Only those lines in the data below from the line containing "Listen (183, 141)" through the line containing "Envíos y devoluciones (100, 1157)", both included, should be restated word for word.
Content starts
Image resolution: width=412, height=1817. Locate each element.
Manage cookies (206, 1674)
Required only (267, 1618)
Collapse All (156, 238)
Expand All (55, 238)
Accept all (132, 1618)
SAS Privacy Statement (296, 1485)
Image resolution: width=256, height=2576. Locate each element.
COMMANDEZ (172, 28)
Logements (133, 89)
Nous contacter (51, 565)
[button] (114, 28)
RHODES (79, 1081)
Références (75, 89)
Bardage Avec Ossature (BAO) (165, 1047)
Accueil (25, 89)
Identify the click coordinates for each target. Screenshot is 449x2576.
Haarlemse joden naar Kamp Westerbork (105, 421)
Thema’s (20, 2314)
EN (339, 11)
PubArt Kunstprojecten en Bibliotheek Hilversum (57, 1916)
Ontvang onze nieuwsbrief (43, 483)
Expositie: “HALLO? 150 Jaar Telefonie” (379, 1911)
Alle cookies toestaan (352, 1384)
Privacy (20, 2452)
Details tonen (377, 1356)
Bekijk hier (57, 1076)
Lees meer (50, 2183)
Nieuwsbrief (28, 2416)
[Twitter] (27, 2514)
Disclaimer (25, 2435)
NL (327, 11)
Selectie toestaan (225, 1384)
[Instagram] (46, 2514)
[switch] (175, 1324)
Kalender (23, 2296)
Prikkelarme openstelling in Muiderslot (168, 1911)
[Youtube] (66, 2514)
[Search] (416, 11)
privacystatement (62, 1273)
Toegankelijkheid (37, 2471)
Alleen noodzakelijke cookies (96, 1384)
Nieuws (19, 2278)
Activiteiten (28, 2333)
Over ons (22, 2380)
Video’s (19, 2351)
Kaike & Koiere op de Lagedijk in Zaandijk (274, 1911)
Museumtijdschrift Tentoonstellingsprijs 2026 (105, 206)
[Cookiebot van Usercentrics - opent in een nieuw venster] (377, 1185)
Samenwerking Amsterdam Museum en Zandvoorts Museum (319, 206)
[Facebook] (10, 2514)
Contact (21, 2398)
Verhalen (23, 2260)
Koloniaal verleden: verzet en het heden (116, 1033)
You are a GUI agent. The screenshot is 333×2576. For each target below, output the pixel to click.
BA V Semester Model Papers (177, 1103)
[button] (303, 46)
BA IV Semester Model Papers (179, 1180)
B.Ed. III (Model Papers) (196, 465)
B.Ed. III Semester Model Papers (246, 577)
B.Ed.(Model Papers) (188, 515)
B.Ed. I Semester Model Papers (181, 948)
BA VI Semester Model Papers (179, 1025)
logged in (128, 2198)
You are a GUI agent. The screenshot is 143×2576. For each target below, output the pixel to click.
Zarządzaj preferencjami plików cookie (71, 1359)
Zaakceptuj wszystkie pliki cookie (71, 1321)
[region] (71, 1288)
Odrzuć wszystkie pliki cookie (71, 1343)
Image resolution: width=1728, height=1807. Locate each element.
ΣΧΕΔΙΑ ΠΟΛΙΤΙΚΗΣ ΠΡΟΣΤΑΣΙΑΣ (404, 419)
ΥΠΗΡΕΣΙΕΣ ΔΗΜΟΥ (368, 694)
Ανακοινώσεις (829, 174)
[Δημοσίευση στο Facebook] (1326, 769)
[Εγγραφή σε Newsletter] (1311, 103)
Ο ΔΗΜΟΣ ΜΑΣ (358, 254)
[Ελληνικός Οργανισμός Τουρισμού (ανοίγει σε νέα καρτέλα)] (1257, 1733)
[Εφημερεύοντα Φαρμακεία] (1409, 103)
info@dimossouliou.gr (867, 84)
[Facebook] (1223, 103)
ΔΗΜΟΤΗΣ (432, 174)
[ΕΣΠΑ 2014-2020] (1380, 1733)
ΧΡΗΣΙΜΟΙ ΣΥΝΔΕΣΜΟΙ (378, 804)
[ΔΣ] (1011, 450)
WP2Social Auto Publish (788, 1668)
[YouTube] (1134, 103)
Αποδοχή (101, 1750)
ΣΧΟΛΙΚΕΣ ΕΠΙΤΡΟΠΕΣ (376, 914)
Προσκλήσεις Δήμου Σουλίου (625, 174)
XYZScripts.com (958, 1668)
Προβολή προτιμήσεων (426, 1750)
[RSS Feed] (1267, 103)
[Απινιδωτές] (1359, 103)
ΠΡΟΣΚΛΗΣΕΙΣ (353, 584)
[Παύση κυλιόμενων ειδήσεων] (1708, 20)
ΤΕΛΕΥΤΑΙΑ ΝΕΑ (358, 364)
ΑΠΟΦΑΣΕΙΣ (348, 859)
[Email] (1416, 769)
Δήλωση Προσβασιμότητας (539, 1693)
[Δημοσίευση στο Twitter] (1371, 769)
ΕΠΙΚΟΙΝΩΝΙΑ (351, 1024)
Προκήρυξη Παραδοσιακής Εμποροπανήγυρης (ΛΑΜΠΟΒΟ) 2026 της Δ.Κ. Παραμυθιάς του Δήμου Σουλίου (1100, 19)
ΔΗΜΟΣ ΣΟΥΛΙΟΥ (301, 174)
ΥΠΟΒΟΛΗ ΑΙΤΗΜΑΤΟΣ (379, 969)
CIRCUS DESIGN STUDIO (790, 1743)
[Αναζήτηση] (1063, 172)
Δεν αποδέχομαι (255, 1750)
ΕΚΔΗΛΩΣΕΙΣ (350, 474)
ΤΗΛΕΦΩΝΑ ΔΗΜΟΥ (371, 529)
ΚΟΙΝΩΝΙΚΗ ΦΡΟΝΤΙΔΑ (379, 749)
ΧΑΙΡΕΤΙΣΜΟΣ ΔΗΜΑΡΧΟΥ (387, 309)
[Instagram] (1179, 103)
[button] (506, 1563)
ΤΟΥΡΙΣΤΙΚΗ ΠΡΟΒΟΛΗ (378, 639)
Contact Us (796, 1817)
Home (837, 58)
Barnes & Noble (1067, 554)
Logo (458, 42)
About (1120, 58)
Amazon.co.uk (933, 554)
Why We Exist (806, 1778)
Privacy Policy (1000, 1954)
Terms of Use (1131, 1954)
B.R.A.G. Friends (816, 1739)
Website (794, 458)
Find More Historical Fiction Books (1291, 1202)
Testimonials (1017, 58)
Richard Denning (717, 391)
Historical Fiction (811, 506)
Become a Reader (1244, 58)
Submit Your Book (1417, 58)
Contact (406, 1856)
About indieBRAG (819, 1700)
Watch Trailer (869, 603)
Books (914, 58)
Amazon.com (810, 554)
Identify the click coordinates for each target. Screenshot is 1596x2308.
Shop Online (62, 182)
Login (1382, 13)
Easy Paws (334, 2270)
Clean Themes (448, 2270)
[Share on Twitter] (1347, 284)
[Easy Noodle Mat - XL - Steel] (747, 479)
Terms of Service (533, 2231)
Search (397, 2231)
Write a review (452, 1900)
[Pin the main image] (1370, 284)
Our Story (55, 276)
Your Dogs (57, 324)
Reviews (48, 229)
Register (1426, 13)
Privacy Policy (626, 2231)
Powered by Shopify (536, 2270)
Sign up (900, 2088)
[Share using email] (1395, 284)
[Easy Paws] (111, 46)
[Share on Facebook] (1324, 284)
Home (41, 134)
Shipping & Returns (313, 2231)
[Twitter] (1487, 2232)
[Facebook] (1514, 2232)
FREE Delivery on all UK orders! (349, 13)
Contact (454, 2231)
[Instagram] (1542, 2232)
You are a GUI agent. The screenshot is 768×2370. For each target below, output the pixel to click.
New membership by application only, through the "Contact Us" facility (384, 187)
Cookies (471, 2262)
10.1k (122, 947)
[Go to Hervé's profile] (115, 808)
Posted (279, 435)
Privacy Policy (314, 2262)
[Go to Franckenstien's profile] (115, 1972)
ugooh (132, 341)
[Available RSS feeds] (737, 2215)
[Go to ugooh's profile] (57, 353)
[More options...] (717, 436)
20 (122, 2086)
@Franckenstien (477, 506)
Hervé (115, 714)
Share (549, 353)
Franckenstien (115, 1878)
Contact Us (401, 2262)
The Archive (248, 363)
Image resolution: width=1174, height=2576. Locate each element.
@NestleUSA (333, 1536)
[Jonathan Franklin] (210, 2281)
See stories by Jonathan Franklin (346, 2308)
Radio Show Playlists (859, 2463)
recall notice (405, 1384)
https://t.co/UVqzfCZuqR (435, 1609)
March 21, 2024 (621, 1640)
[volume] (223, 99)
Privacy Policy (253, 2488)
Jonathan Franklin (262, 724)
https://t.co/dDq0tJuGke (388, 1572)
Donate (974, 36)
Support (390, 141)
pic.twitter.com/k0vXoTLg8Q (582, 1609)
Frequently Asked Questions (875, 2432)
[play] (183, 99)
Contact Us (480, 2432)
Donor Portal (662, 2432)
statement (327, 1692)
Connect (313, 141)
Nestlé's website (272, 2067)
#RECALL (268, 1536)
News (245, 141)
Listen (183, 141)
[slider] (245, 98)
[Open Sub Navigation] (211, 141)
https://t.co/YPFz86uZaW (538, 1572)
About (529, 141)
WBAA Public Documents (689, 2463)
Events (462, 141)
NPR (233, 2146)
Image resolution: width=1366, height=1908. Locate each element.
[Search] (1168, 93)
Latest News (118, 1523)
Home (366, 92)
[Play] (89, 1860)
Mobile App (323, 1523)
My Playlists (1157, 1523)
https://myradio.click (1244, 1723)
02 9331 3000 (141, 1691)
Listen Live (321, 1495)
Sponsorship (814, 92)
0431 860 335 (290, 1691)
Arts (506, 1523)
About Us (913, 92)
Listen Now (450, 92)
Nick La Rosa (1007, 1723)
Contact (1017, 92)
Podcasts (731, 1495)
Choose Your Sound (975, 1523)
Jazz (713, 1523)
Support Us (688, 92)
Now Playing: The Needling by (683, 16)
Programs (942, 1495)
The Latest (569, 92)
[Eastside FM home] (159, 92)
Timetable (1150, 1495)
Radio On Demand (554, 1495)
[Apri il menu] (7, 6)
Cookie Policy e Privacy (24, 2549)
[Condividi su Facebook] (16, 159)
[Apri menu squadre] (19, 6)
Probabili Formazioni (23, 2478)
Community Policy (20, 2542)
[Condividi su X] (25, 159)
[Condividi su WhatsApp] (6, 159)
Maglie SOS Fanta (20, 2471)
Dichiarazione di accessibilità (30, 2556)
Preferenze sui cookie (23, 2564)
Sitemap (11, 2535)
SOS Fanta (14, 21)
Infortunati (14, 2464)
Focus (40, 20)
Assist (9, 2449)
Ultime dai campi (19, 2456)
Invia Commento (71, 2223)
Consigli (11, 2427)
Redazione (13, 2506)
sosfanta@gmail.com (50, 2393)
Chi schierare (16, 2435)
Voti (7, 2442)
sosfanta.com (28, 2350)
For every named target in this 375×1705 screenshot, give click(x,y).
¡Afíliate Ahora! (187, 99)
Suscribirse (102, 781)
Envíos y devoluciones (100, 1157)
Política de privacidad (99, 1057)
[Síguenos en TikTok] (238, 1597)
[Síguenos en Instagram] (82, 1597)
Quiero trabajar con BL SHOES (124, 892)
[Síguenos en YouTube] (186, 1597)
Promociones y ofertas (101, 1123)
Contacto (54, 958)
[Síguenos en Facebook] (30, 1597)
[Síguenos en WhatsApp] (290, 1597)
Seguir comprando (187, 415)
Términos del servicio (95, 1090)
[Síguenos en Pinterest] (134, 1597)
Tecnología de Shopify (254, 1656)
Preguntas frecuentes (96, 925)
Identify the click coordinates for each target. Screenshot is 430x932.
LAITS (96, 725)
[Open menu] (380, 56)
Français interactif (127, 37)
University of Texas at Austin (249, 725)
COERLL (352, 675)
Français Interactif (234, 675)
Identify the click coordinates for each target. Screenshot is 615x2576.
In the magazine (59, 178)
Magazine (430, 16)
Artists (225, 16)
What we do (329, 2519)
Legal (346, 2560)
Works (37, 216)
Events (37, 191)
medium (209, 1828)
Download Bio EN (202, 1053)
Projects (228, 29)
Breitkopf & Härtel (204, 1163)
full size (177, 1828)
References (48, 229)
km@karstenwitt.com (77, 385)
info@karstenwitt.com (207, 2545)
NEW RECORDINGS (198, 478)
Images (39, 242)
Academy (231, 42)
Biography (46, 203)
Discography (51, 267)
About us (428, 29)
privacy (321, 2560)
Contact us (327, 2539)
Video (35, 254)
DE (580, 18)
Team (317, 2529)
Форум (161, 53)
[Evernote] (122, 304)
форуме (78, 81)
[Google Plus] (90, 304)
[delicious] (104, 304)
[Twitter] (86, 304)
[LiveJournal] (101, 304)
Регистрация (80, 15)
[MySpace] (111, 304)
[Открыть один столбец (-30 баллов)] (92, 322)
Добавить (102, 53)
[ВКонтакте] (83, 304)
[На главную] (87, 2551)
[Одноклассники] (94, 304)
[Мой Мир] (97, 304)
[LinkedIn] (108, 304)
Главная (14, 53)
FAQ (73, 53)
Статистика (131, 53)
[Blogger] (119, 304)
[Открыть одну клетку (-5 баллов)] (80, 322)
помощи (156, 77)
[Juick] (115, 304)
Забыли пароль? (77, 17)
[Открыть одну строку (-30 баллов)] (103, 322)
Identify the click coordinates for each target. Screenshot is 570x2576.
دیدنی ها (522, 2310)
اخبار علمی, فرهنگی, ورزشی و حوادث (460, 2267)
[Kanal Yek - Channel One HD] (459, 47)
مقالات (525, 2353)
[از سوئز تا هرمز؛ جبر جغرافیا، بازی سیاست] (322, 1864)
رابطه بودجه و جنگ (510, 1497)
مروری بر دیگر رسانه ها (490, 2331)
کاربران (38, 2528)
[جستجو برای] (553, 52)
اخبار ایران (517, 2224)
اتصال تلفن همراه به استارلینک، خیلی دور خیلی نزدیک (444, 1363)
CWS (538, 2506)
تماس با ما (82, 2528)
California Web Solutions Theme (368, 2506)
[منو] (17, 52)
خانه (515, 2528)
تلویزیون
Content ends
▸ **Result of this exercise**:
Listen (183, 141)
[slider] (245, 98)
[Open Sub Navigation] (211, 141)
https://t.co/YPFz86uZaW (538, 1572)
About (529, 141)
WBAA Public Documents (689, 2463)
Events (462, 141)
NPR (233, 2146)
Image resolution: width=1366, height=1908. Locate each element.
[Search] (1168, 93)
Latest News (118, 1523)
Home (366, 92)
[Play] (89, 1860)
Mobile App (323, 1523)
My Playlists (1157, 1523)
https://myradio.click (1244, 1723)
02 9331 3000 (141, 1691)
Listen Live (321, 1495)
Sponsorship (814, 92)
0431 860 335 (290, 1691)
Arts (506, 1523)
About Us (913, 92)
Listen Now (450, 92)
Nick La Rosa (1007, 1723)
Contact (1017, 92)
Podcasts (731, 1495)
Choose Your Sound (975, 1523)
Jazz (713, 1523)
Support Us (688, 92)
Now Playing: The Needling by (683, 16)
Programs (942, 1495)
The Latest (569, 92)
[Eastside FM home] (159, 92)
Timetable (1150, 1495)
Radio On Demand (554, 1495)
[Apri il menu] (7, 6)
Cookie Policy e Privacy (24, 2549)
[Condividi su Facebook] (16, 159)
[Apri menu squadre] (19, 6)
Probabili Formazioni (23, 2478)
Community Policy (20, 2542)
[Condividi su X] (25, 159)
[Condividi su WhatsApp] (6, 159)
Maglie SOS Fanta (20, 2471)
Dichiarazione di accessibilità (30, 2556)
Preferenze sui cookie (23, 2564)
Sitemap (11, 2535)
SOS Fanta (14, 21)
Infortunati (14, 2464)
Focus (40, 20)
Assist (9, 2449)
Ultime dai campi (19, 2456)
Invia Commento (71, 2223)
Consigli (11, 2427)
Redazione (13, 2506)
sosfanta@gmail.com (50, 2393)
Chi schierare (16, 2435)
Voti (7, 2442)
sosfanta.com (28, 2350)
For every named target in this 375×1705 screenshot, give click(x,y).
¡Afíliate Ahora! (187, 99)
Suscribirse (102, 781)
Envíos y devoluciones (100, 1157)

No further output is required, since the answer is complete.